# Simple neural network for classification

https://www.kaggle.com/code/carlmcbrideellis/very-simple-neural-network-for-classification/notebook

In [32]:
import pandas as pd
from keras.models import Sequential
from keras.layers import Dense 

In [33]:
# read in the data
train_data = pd.read_csv('train.csv')
test_data = pd.read_csv('test.csv')

In [34]:
# select some features of interest
features = ["Pclass", "Sex", "SibSp", "Parch"]

In [35]:
# for the features that are categorical we use pd.get_dummies:
# "Convert categorical variable into dummy/indicator variables."
X_train = pd.get_dummies(train_data[features])
y_train = train_data["Survived"]
X_test = pd.get_dummies(test_data[features])

In [8]:
X_train.head()

Unnamed: 0,Pclass,SibSp,Parch,Sex_female,Sex_male
0,3,1,0,0,1
1,1,1,0,1,0
2,3,0,0,1,0
3,1,1,0,1,0
4,3,0,0,0,1


In [9]:
y_train.head()

0    0
1    1
2    1
3    1
4    0
Name: Survived, dtype: int64

In [10]:
X_test.head()

Unnamed: 0,Pclass,SibSp,Parch,Sex_female,Sex_male
0,3,0,0,0,1
1,3,1,0,1,0
2,2,0,0,0,1
3,3,0,0,0,1
4,3,1,1,1,0


In [11]:
# parameters for keras
input_dim = len(X_train.columns) # number of neurons in the input layer
n_neurons = 50 # number of neurons in the first hidden layer
epochs = 100 # number of training cycles

In [13]:
# keras model
model = Sequential() # a model consisting of successive layers
# input layer
model.add(Dense(n_neurons, input_dim=input_dim, activation='relu'))
# output layer, with one neuron
model.add(Dense(1, activation='sigmoid'))
# compile the model
model.compile(loss='binary_crossentropy', optimizer='adam', metrics=['accuracy'])

In [15]:
# train the model
model.fit(X_train, y_train, epochs=epochs, verbose=0)
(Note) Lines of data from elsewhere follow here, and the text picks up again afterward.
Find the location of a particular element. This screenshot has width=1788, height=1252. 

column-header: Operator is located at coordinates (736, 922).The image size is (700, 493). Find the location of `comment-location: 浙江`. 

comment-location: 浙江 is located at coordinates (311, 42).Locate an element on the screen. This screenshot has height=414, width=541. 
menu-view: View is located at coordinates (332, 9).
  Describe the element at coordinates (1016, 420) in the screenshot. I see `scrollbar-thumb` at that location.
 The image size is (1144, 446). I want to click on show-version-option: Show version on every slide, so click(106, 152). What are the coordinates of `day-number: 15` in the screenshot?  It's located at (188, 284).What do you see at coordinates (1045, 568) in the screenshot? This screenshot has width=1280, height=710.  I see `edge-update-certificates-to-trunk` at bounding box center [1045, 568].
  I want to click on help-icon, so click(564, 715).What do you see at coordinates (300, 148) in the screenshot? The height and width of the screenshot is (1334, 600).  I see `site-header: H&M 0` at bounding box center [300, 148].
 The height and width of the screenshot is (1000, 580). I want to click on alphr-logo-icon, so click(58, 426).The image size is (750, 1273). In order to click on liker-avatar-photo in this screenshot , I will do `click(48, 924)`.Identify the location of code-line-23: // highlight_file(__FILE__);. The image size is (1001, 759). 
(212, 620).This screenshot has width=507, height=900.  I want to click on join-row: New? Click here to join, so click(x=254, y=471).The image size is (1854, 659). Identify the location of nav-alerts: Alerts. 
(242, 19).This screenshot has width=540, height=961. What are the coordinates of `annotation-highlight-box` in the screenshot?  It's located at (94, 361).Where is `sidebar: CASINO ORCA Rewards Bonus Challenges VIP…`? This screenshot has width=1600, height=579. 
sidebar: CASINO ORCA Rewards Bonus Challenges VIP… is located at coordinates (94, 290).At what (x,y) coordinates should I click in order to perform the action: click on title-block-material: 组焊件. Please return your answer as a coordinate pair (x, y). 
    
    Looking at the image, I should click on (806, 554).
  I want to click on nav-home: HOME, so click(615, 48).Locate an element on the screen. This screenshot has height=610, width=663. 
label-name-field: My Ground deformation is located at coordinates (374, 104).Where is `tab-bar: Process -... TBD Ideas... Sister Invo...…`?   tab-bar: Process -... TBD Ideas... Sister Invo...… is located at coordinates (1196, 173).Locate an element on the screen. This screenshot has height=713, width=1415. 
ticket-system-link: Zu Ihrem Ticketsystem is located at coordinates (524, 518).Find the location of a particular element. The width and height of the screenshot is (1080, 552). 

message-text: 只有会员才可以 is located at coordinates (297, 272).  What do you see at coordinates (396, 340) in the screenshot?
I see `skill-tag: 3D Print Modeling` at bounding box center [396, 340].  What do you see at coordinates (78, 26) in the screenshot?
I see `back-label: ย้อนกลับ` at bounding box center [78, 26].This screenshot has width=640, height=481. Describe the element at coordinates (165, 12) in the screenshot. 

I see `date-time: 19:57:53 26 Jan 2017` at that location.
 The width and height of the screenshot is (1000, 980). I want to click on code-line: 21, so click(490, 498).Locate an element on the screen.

<keras.callbacks.History at 0x24896260d60>

In [19]:
# use the trained model to predict 'Survived' for the test data
predictions = model.predict(X_test)
# set a threshold of 50% for classification, i.e. >0.5 is True
# Note: the '*1' converts the Boolean array into an array containing 0 or 1
predictions = (predictions > 0.5)*1



In [20]:
predictions[:5]

array([[0],
       [1],
       [0],
       [0],
       [1]])

In [21]:
predictions.flatten()[:20]

array([0, 1, 0, 0, 1, 0, 1, 0, 1, 0, 0, 0, 1, 0, 1, 1, 0, 0, 1, 1])

In [22]:
# write out CSV submission file
output = pd.DataFrame({'PassengerId': test_data.PassengerId, 'Survived': predictions.flatten()})
output.to_csv('submission.csv', index=False)